*ACTION ITEM:* Filter the entries below, keeping only lines with "Mail".

*SUPPLIED RECORDS:*
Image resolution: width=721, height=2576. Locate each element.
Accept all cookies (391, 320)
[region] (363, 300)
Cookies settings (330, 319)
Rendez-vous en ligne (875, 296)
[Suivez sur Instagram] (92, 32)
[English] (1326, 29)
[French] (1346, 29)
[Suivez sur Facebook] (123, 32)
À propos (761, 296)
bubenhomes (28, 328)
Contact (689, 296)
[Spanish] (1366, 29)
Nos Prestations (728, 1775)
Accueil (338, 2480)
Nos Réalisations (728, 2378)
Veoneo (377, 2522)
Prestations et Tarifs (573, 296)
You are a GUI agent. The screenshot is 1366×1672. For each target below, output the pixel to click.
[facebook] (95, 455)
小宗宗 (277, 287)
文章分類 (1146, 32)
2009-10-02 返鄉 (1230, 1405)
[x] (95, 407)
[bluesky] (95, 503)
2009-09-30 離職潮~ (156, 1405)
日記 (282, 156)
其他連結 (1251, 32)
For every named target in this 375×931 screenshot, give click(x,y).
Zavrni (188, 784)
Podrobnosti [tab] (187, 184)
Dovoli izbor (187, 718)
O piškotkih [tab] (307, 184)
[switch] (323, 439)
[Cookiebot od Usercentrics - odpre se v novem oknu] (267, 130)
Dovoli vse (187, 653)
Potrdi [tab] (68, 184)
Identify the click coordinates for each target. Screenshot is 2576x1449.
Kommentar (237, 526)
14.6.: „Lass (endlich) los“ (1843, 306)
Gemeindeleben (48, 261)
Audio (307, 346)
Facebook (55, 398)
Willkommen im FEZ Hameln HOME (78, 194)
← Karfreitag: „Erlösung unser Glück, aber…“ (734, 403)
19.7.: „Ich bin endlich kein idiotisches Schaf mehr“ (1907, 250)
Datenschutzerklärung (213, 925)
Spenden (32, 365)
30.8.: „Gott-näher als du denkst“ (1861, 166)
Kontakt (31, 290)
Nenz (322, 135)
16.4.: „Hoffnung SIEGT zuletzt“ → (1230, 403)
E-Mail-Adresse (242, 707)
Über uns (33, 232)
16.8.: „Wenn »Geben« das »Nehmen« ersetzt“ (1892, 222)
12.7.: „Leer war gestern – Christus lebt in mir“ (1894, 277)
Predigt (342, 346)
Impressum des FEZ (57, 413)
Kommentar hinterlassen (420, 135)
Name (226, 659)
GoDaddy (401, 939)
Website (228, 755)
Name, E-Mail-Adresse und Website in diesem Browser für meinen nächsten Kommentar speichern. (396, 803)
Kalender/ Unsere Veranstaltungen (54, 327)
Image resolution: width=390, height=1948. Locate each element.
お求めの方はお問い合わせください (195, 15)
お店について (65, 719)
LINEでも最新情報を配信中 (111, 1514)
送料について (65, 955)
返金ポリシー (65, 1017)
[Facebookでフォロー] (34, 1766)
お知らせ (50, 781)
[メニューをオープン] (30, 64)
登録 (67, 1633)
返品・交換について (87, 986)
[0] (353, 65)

*ANSWER FOR THE TASK:*
E-Mail-Adresse (242, 707)
Name, E-Mail-Adresse und Website in diesem Browser für meinen nächsten Kommentar speichern. (396, 803)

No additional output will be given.